Reproduce the data from the line containing "Click the second" through the line containing "[x=423, y=162]", with both of those lines included.

────

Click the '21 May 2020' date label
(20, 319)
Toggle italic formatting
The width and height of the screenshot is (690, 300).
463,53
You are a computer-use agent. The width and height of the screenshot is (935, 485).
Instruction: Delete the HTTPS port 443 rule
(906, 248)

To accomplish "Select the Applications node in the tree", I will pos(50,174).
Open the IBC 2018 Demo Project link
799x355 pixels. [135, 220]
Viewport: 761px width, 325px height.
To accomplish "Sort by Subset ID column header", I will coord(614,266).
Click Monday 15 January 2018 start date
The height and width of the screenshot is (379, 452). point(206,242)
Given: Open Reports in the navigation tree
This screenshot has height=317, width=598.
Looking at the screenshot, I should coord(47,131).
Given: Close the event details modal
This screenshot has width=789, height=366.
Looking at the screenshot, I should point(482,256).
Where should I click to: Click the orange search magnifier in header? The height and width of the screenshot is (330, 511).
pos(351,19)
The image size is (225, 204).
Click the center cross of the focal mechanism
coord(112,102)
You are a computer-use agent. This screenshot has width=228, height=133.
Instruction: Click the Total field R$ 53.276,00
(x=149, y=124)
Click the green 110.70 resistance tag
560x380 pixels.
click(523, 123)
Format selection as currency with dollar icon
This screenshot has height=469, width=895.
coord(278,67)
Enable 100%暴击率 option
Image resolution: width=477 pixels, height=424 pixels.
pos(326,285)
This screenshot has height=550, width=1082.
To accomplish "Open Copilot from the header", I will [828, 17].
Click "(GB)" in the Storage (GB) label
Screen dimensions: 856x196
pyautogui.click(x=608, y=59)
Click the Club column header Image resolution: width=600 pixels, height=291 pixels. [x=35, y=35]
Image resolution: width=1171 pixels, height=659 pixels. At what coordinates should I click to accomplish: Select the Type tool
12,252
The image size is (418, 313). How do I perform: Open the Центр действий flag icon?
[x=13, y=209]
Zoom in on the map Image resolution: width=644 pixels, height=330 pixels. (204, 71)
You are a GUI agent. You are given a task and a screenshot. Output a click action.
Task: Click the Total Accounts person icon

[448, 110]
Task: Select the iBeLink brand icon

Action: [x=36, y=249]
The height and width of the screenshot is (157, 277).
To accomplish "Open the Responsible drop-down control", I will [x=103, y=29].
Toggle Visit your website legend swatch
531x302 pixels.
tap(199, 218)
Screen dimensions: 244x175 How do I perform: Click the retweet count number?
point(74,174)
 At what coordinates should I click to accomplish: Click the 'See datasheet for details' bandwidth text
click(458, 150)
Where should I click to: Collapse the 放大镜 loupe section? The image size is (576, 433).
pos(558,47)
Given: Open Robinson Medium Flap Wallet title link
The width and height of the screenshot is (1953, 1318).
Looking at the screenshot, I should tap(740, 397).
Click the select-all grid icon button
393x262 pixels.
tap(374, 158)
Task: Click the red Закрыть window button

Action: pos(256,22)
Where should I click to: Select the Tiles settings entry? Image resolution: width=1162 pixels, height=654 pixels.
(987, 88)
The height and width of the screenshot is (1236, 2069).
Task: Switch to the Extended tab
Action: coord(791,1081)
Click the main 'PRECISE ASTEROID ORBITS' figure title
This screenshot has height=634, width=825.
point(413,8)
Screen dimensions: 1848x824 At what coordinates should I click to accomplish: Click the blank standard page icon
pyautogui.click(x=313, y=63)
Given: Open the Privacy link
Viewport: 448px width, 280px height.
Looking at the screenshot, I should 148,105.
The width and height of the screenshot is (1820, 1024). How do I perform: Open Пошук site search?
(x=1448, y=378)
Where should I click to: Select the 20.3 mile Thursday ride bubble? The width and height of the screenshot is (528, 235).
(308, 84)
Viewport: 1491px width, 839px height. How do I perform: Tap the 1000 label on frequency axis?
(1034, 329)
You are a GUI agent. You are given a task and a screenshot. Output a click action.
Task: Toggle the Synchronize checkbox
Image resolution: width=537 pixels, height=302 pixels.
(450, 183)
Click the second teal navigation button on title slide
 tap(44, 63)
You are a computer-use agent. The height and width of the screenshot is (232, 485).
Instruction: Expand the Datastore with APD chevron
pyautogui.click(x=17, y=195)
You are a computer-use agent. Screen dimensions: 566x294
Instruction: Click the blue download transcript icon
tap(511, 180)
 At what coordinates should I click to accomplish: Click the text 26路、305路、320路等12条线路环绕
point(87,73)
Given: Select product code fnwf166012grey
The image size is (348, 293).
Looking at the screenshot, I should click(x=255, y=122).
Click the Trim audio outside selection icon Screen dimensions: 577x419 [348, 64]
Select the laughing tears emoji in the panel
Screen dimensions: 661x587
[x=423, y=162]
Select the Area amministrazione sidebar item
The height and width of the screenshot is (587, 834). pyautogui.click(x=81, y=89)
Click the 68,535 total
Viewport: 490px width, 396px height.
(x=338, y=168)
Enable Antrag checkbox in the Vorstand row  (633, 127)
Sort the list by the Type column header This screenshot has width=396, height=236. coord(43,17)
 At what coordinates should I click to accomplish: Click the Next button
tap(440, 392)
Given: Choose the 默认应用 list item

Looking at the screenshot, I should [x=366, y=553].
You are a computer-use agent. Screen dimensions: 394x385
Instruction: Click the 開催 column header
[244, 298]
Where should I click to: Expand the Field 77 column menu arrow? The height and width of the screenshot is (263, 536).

────

### [Right answer]
Click the second teal navigation button on title slide
 tap(44, 63)
You are a computer-use agent. The height and width of the screenshot is (232, 485).
Instruction: Expand the Datastore with APD chevron
pyautogui.click(x=17, y=195)
You are a computer-use agent. Screen dimensions: 566x294
Instruction: Click the blue download transcript icon
tap(511, 180)
 At what coordinates should I click to accomplish: Click the text 26路、305路、320路等12条线路环绕
point(87,73)
Given: Select product code fnwf166012grey
The image size is (348, 293).
Looking at the screenshot, I should click(x=255, y=122).
Click the Trim audio outside selection icon Screen dimensions: 577x419 [348, 64]
Select the laughing tears emoji in the panel
Screen dimensions: 661x587
[x=423, y=162]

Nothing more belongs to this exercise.